Venture Studio vs. Startup Studio

Before we begin, let’s clarify some terminology. The report we’ve sourced interchangeably uses the terms ‘startup studio’ and ‘venture studio’ to refer to the following definition:

An organization that routinely creates startups, typically from the ground up. It generates and tests ideas, invests money, allocates resources and the studio team among various projects, and attracts co-founder entrepreneurs to create startups. The studio usually retains a 20-40% stake in each company, sometimes more, rarely less.

Although they share many similarities (e.g. creating and building their own companies in parallel) some will distinguish the two based on funding sources. While venture studios raise external funds to invest and support startups, startup studios do not raise a fund and typically rely on founders’ or partners' own capital to get started.

Incubators, on the other hand, engage startups at earlier stages and assist with refining the idea, building a team, and launching. Accelerators take on startups with a prototype or MVP and sometimes the first revenue – they boost them within 3-6 months and help attract investments. Finally, the model we know the best, the venture fund invests in startups that have already exhibited traction and hold the potential for high growth.

Criticism Around the Startup Studio Model

  • Attracting competent co-founders. Convincing founders who have previously secured VC funding to hand over 40% of their equity to a startup studio is not easy. Even if these studios offer founders a base salary to build their idea, the deal is not the most appealing.
  • Raising capital for a studio. To establish a startup studio, you need at least $1-2M or, better, $5-10M+. As per the GSSN Data Report 2022, the median annual budget for a startup studio is $1.36M, the average – $2.49M
  • Convincing investors. Raising money for the first batch or the studio's initial fund is often challenging without an established reputation - mostly due to the lack of understanding around startup studios among investors.
  • Chaos of parallel startups. Building a startup is a universally challenging endeavor, so when multiple ideas are being fleshed out in a studio without solid structure - chaos is a given.
  • Limited data on the effectiveness. Startup studios are still a relatively new asset class, hence, there’s limited data on their effectiveness. Also, the data that is available has tons of nuance since even terminology such as venture studio, venture builder, and startup studio continue to be intertwined.

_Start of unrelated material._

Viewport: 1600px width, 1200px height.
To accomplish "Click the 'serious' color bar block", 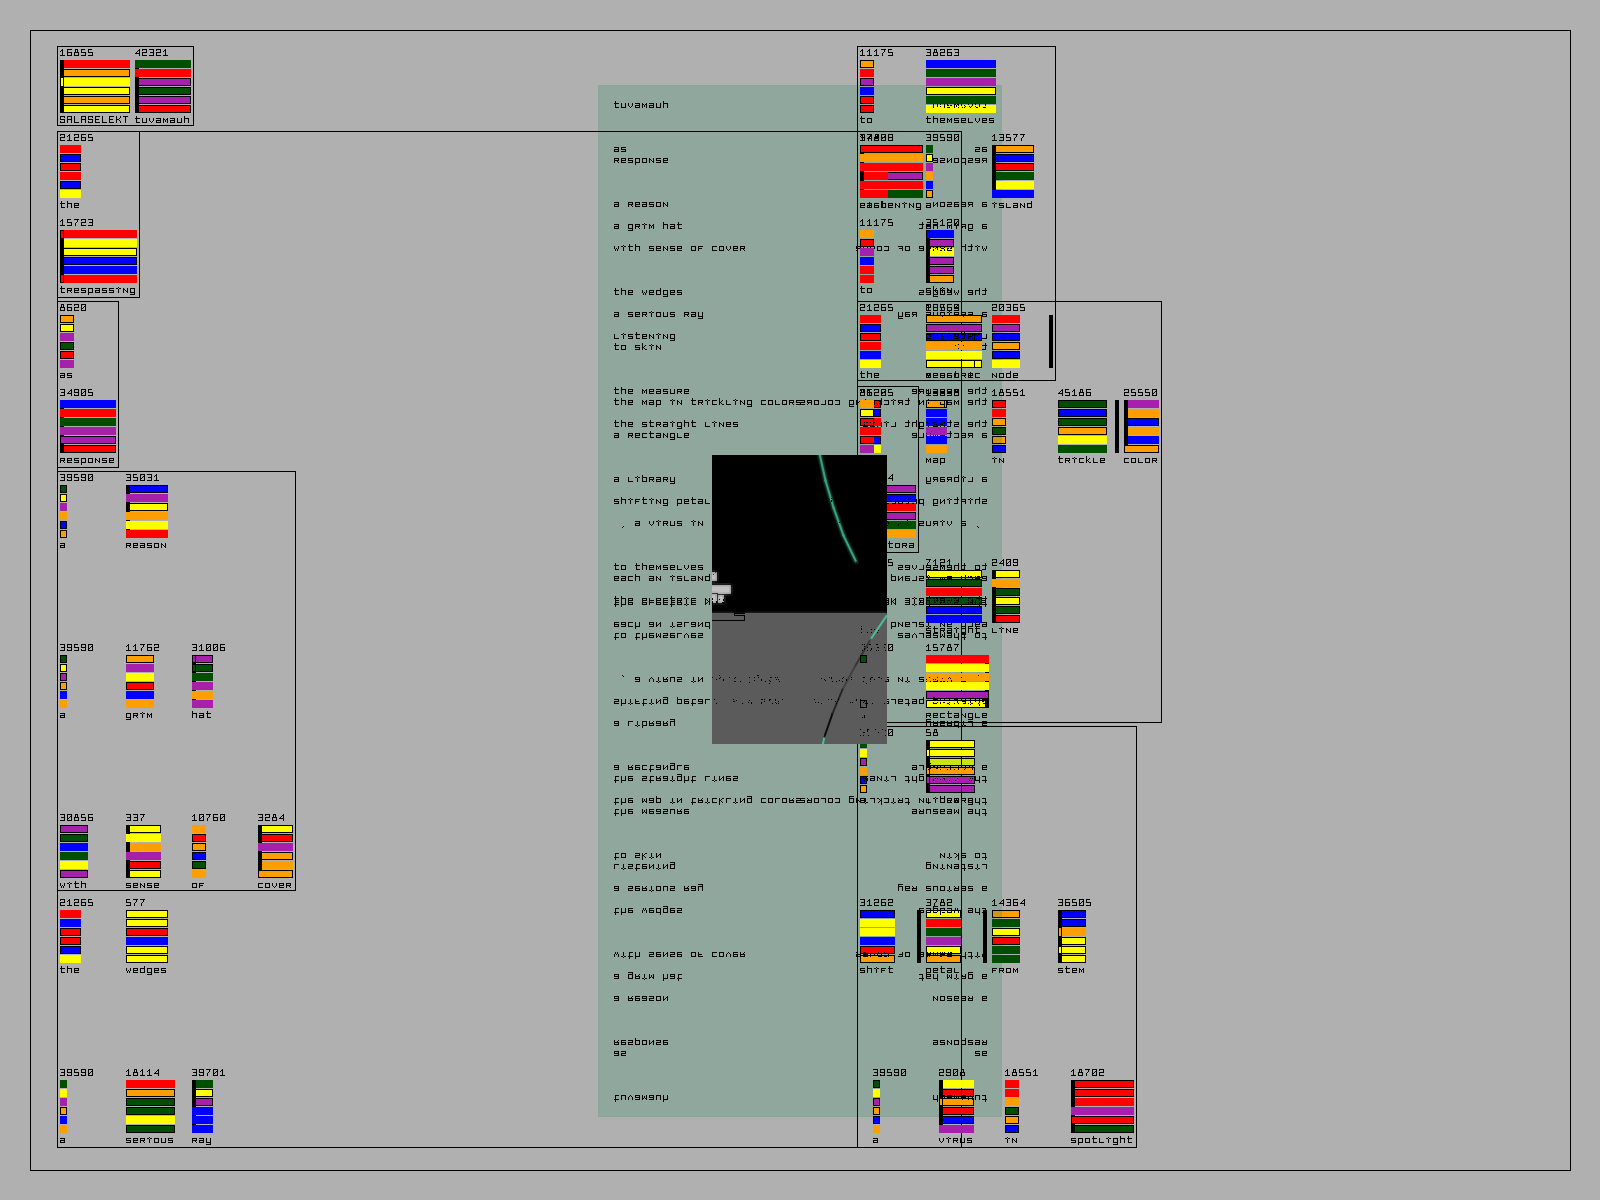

3 Main Structures of a Startup Studio

1. Holding company

This structure is simple: a studio that creates and funds startups, taking a stake in them. Initially, the studio attracts investments by offering a stake to LPs in the holding company.

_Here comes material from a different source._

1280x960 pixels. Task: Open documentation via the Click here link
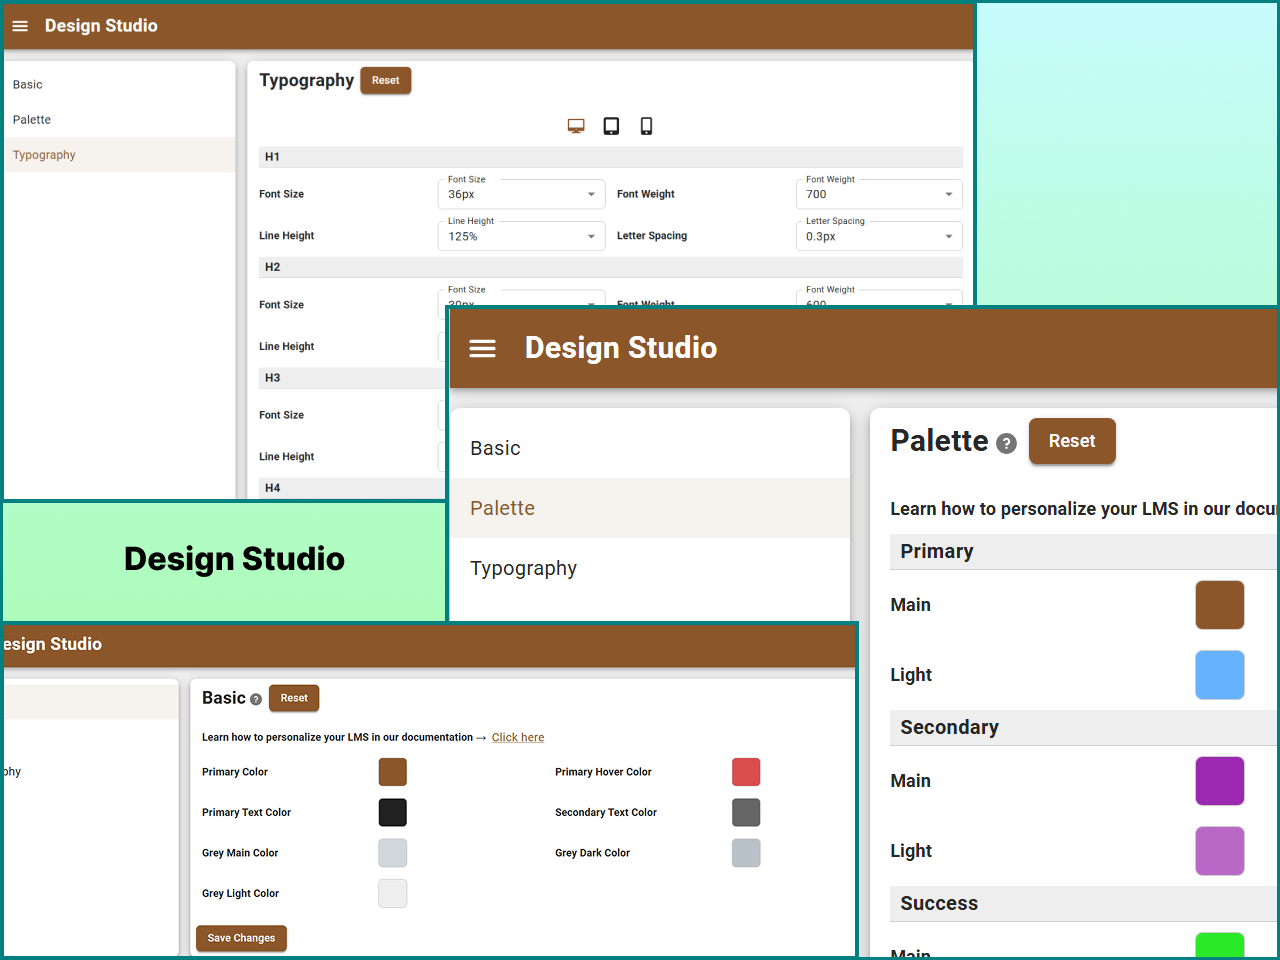click(x=517, y=737)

2. Fund as a startup studio

There is the opportunity to receive a management fee and earn a carry – a portion of the investment profits after returning the initial amount to investors. All funds, including the founders' money and capital acquired from investors, are contained within the fund. All shares of the companies also belong directly to the fund.

3. Dual-entity model: holding company + fund

The holding and dual-entity models are the most common for forming startup studios. It might be easier to start with a holding company and, after proving the studio-market fit, shift to the dual-entity model.

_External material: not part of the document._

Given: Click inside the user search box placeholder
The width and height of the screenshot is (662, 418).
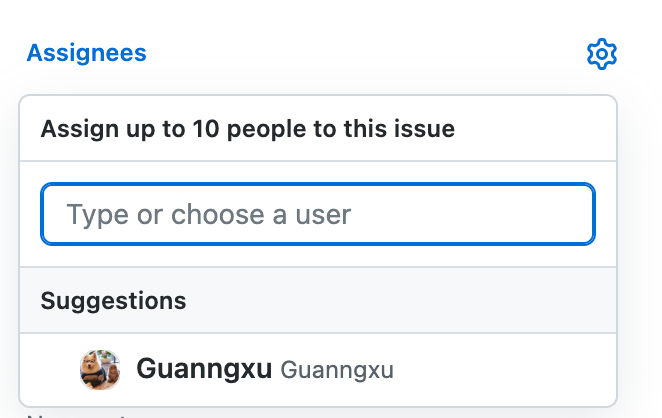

Reasons to Consider Investing in a Studio

Did you know? Startups created in venture studios achieve seed funding twice as fast and exit 33% faster than conventional startups.

Startup studios may feel like foreign territory for some investors but there are definitely advantages that might convince you to write a check. For one, startup studios develop speed as they essentially build an assembly line for companies. They create frameworks for generating and validating ideas, creating an MVP, and launching the product to the markets. Not to mention having the initial pre-seed and seed funding also accelerates traction.

Second, based on 182 studio startup acquisitions and 22 IPOs, research indicated that it takes 5 years for studio startups to be acquired, 33% faster than non-studio startups, and 7.5 years to IPO, 31% less time. Third, startups can share data and learnings which facilitates faster development of each other. As a startup studio acts as a hands-on co-founder, such data exchange is more manageable than among VC fund portfolio startups.

Fourth, startups have access to agency-level support without using a significant amount of their funds on specialists. Fifth, there’s a much higher investment efficiency – higher IRR due to cheaper equity at the start, less dilution at exits, and more frequent exits. Sixth, there’s less risk as startup studios will test hundreds of ideas and discard the ones that don’t work before committing to the most promising ones.

Why might a startup studio fail to attract its initial investors?

  • Fail to define a niche. Studios that choose to pursue multiple industries and models early in operations make it difficult to attract investments. When there is no clear value-add for a founder to build within a studio it becomes difficult for investors to see the value.
  • Non-lean approach. Offering high salaries to founders may attract less passionate professionals and handling funding without a lean approach could make it difficult to build out 5-8 companies.
  • Large equity stake. Studios that are offering accelerator-level support with a large equity stake can ultimately hurt future funding rounds and a founder's motivation to build.

Venture Studios

Wizard Ventures

Our very own startup studio in which we buy, build and operate online businesses like VCStack, Startup&VC, Magic Design, tona and BaseTemplates.

Nobody Studios

At Nobody Studios, we are startup artisans and serial entrepreneurs who curate the best ideas, expedite company creation, and craft successful ventures in succession.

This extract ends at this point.